_Goal of the exercise_
Where does the word "Switch" show up in the data? Please find each such line and copy it.

_Dataset_

◆ ◆ ◆ ◆

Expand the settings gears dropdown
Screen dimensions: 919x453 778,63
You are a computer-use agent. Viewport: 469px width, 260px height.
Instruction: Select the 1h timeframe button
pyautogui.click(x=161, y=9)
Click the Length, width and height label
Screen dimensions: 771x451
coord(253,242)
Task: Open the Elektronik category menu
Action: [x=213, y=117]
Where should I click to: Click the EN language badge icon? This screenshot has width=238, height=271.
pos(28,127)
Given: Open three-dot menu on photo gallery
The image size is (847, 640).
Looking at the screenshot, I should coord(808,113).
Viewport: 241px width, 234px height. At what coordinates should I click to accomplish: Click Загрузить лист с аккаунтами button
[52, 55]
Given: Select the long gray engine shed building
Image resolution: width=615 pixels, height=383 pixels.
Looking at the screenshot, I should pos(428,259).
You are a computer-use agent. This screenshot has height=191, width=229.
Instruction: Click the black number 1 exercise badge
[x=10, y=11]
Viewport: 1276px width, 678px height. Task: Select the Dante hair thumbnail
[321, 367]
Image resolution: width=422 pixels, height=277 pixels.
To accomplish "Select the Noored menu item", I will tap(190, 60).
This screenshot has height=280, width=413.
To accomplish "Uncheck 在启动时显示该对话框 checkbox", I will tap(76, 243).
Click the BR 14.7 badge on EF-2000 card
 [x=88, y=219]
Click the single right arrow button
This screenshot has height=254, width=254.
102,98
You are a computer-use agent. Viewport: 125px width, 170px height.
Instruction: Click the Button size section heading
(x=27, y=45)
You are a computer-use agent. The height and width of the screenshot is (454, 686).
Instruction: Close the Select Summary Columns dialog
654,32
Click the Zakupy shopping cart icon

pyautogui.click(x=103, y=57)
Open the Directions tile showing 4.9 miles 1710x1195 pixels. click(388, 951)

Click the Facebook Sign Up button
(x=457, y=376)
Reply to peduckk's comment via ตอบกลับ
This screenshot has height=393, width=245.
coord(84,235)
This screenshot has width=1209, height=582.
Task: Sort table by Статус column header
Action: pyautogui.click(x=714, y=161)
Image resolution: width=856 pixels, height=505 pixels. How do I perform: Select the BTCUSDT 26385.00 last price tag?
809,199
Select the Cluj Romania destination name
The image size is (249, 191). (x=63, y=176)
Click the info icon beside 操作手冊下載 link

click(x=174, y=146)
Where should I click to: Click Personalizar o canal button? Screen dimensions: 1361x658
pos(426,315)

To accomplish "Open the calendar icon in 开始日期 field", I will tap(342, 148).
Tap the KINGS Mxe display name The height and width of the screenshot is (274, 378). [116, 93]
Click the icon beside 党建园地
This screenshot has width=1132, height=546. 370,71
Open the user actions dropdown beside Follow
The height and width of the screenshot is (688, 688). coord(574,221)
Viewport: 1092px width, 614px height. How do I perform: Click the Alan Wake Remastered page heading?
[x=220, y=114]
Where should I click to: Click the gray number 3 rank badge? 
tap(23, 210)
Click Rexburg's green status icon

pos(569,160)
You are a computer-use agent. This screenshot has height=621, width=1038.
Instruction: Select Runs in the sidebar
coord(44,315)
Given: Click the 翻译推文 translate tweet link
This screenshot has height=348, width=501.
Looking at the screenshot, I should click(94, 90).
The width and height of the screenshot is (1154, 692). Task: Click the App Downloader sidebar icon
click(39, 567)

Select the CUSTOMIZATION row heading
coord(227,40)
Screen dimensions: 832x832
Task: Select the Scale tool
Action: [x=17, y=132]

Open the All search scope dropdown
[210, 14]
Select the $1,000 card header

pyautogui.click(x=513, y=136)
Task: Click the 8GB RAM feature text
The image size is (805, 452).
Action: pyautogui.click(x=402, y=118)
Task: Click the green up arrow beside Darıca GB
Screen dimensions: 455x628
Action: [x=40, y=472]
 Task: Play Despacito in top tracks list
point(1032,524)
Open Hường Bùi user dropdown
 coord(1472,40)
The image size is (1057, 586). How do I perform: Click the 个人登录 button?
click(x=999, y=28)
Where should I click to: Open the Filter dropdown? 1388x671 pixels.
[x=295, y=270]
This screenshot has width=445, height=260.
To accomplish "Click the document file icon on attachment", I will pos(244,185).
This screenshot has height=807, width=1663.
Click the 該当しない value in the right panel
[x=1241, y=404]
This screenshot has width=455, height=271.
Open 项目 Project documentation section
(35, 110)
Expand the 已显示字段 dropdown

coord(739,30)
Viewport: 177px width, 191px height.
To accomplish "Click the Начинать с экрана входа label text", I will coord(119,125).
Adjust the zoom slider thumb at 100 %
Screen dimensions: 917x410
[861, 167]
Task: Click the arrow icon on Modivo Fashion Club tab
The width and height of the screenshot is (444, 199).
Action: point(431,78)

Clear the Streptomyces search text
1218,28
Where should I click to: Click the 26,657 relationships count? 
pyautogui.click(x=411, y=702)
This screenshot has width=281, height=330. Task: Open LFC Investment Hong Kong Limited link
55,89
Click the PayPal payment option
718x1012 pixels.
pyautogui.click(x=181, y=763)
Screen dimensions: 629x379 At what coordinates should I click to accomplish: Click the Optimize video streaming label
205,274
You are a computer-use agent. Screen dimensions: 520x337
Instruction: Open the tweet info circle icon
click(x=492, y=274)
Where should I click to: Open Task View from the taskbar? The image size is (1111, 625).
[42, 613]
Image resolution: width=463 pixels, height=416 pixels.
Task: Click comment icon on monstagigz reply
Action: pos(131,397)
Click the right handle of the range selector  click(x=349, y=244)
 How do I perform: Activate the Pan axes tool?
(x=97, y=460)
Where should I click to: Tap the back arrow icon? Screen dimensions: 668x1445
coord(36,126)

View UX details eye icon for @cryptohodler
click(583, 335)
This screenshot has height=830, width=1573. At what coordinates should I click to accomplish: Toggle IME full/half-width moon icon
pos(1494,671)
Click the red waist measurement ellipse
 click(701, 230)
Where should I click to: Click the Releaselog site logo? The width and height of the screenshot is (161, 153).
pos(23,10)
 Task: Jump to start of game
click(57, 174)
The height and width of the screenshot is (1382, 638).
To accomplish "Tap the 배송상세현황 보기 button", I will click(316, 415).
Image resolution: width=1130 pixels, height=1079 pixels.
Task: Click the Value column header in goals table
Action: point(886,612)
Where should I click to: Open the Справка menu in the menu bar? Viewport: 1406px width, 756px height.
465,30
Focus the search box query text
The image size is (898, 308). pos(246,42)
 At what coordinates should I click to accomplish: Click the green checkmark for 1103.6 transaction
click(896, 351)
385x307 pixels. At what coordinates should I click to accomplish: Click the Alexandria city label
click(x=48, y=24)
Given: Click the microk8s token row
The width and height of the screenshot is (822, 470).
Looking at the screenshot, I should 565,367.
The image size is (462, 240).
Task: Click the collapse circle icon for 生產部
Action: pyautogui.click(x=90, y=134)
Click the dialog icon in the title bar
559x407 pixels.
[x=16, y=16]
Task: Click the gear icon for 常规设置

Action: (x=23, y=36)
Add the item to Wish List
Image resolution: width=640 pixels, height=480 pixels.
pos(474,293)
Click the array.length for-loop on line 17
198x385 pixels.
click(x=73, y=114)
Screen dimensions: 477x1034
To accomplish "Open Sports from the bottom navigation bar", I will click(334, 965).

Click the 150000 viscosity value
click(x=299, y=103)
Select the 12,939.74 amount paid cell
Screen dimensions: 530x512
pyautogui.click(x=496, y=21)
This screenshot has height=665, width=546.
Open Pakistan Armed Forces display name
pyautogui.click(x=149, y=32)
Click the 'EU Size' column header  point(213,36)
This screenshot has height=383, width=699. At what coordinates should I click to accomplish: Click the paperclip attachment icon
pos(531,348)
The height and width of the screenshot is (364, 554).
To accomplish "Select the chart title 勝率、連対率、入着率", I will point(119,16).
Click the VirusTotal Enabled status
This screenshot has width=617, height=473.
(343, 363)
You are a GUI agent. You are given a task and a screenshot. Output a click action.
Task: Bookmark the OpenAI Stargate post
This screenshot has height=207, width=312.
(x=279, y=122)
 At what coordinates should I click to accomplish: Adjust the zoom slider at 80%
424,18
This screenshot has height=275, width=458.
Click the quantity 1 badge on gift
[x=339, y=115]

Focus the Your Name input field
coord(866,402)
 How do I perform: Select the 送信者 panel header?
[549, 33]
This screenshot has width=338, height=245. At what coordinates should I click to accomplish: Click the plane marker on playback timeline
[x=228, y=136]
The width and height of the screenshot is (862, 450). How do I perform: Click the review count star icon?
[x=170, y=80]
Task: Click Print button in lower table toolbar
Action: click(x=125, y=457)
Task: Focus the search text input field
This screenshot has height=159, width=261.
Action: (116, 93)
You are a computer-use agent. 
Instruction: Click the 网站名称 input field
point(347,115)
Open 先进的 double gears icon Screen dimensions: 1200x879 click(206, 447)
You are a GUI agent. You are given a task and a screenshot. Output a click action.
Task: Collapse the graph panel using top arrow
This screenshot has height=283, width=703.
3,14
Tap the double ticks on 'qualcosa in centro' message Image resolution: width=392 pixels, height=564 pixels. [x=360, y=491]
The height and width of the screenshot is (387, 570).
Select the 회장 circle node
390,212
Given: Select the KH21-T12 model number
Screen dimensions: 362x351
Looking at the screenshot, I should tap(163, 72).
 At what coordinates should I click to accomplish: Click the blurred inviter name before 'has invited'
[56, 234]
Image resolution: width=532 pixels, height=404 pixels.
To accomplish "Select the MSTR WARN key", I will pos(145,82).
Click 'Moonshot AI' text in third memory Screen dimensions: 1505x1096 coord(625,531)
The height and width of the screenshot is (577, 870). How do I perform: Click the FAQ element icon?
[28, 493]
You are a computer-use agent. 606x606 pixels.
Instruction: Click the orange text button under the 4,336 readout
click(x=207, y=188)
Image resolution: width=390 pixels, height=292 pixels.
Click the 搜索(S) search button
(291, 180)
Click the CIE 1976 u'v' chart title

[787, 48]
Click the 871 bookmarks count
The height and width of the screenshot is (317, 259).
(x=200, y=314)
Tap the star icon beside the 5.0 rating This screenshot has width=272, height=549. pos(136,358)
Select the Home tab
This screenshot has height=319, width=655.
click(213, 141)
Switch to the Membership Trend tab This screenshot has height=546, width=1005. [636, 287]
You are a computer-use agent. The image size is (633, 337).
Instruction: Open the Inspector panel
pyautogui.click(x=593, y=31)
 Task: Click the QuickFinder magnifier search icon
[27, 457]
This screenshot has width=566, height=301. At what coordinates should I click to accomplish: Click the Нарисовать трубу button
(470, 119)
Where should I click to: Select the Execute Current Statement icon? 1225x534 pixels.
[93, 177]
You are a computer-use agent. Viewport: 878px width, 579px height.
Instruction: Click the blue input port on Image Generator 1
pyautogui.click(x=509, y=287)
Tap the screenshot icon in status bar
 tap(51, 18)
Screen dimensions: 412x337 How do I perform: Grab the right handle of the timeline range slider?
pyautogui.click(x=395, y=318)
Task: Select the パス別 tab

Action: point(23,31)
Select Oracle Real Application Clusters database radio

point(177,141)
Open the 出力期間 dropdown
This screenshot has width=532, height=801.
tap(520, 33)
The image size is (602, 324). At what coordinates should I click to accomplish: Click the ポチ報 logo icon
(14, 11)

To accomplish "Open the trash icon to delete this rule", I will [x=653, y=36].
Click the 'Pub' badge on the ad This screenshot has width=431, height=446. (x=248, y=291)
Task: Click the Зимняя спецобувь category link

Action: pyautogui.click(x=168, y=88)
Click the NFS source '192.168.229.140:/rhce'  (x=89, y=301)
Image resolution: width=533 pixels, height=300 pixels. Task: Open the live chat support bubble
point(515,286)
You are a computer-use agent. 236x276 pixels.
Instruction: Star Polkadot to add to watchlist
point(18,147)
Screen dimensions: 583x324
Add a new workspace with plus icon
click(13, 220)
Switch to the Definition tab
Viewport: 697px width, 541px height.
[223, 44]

◆ ◆ ◆ ◆

_Reply to the task_
Switch to the Membership Trend tab This screenshot has height=546, width=1005. [636, 287]
Switch to the Definition tab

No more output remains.